Federal courts have uniformly held that placing trash in containers outside the home for collection constitutes abandonment. See United States v. Dela Espriella, 781 F.2d 1432 (9th Cir.1986), upholding a warrantless search of trash containers at curbside; United States v. Sumpter, 669 F.2d 1215 (8th Cir.1982), upholding retrieval by agents from a garbage truck of defendant's trash and indicating that any legitimate expectation of privacy is lost once trash is put out for collection in the usual manner; United States v. Reicherter, 647 F.2d 397 (3rd Cir.1981), upholding the seizure of evidence from defendant's trash when police posed as regular trash collectors; and United States v. Shelby, 573 F.2d 971 (7th Cir.1978), in which the court stated that the placing of trash in garbage cans at a time and place for anticipated collection signifies abandonment.

We likewise conclude in this case that the depositing of items in a garbage bag which is placed in the usual location for collection constitutes abandonment of the items and termination of any expectation of privacy by the owner of the property.
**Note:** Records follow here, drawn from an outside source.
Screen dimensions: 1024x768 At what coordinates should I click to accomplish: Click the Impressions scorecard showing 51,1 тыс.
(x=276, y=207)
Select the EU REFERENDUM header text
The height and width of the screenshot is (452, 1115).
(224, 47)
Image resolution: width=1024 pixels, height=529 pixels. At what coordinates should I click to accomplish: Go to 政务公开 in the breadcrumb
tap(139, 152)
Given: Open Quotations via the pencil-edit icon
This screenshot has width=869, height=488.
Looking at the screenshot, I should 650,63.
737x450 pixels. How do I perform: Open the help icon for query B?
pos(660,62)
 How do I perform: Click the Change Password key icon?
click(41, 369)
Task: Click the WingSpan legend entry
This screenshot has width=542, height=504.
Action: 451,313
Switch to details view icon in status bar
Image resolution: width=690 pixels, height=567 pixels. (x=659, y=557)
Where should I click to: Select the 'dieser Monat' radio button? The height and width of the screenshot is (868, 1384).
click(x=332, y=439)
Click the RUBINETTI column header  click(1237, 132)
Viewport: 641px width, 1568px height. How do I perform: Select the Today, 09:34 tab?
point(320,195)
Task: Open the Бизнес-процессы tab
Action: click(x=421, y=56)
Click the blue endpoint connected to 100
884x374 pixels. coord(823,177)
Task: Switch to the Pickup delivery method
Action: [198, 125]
The second seizure, involving the murder weapon (along with another weapon and ammunition), occurred during a search of defendant's home pursuant to a warrant. Defendant contends that the items should have been suppressed because there was an inadequate description in the warrant of the place to be searched and there was no showing in the affidavit that either the informant or his information was reliable.

The...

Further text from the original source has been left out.